**What the task requires:**
Edit the rows below so that every "Viewport" becomes "Visible area", and change nothing else.

Lines of data:
───

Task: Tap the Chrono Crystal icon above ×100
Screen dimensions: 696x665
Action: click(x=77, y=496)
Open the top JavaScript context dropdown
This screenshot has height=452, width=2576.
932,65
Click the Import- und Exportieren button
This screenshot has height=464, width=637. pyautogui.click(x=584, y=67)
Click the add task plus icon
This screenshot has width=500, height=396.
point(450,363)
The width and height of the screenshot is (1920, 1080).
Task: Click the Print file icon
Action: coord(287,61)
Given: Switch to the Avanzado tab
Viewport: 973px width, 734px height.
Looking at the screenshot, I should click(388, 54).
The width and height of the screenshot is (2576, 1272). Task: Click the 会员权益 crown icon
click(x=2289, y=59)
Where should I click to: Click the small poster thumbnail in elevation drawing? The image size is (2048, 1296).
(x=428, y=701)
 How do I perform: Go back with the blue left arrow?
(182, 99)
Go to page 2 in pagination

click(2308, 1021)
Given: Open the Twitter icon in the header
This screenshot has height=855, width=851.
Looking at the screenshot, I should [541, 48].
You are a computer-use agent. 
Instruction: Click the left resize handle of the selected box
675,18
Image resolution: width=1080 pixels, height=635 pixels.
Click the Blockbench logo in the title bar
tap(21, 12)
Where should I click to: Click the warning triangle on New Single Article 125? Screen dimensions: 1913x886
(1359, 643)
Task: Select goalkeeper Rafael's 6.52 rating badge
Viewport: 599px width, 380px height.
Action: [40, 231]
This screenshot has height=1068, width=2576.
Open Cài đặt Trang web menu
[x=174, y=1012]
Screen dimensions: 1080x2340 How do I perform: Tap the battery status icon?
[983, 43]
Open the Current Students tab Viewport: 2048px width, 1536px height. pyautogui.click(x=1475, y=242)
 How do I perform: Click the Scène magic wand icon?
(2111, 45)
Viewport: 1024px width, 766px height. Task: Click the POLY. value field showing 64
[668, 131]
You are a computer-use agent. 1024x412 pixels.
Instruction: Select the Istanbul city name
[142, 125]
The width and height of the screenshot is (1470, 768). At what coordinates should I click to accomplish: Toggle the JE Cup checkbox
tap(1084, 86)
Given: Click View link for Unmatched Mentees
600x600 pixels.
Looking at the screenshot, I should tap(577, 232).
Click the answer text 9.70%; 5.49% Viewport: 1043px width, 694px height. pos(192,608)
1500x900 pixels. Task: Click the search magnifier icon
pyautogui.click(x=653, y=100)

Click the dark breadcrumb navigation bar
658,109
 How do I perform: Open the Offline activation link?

───

**The reply:**
Task: Tap the Chrono Crystal icon above ×100
Screen dimensions: 696x665
Action: click(x=77, y=496)
Open the top JavaScript context dropdown
This screenshot has height=452, width=2576.
932,65
Click the Import- und Exportieren button
This screenshot has height=464, width=637. pyautogui.click(x=584, y=67)
Click the add task plus icon
This screenshot has width=500, height=396.
point(450,363)
The width and height of the screenshot is (1920, 1080).
Task: Click the Print file icon
Action: coord(287,61)
Given: Switch to the Avanzado tab
Visible area: 973px width, 734px height.
Looking at the screenshot, I should click(388, 54).
The width and height of the screenshot is (2576, 1272). Task: Click the 会员权益 crown icon
click(x=2289, y=59)
Where should I click to: Click the small poster thumbnail in elevation drawing? The image size is (2048, 1296).
(x=428, y=701)
 How do I perform: Go back with the blue left arrow?
(182, 99)
Go to page 2 in pagination

click(2308, 1021)
Given: Open the Twitter icon in the header
This screenshot has height=855, width=851.
Looking at the screenshot, I should [541, 48].
You are a computer-use agent. 
Instruction: Click the left resize handle of the selected box
675,18
Image resolution: width=1080 pixels, height=635 pixels.
Click the Blockbench logo in the title bar
tap(21, 12)
Where should I click to: Click the warning triangle on New Single Article 125? Screen dimensions: 1913x886
(1359, 643)
Task: Select goalkeeper Rafael's 6.52 rating badge
Visible area: 599px width, 380px height.
Action: [40, 231]
This screenshot has height=1068, width=2576.
Open Cài đặt Trang web menu
[x=174, y=1012]
Screen dimensions: 1080x2340 How do I perform: Tap the battery status icon?
[983, 43]
Open the Current Students tab Visible area: 2048px width, 1536px height. pyautogui.click(x=1475, y=242)
 How do I perform: Click the Scène magic wand icon?
(2111, 45)
Visible area: 1024px width, 766px height. Task: Click the POLY. value field showing 64
[668, 131]
You are a computer-use agent. 1024x412 pixels.
Instruction: Select the Istanbul city name
[142, 125]
The width and height of the screenshot is (1470, 768). At what coordinates should I click to accomplish: Toggle the JE Cup checkbox
tap(1084, 86)
Given: Click View link for Unmatched Mentees
600x600 pixels.
Looking at the screenshot, I should tap(577, 232).
Click the answer text 9.70%; 5.49% Visible area: 1043px width, 694px height. pos(192,608)
1500x900 pixels. Task: Click the search magnifier icon
pyautogui.click(x=653, y=100)

Click the dark breadcrumb navigation bar
658,109
 How do I perform: Open the Offline activation link?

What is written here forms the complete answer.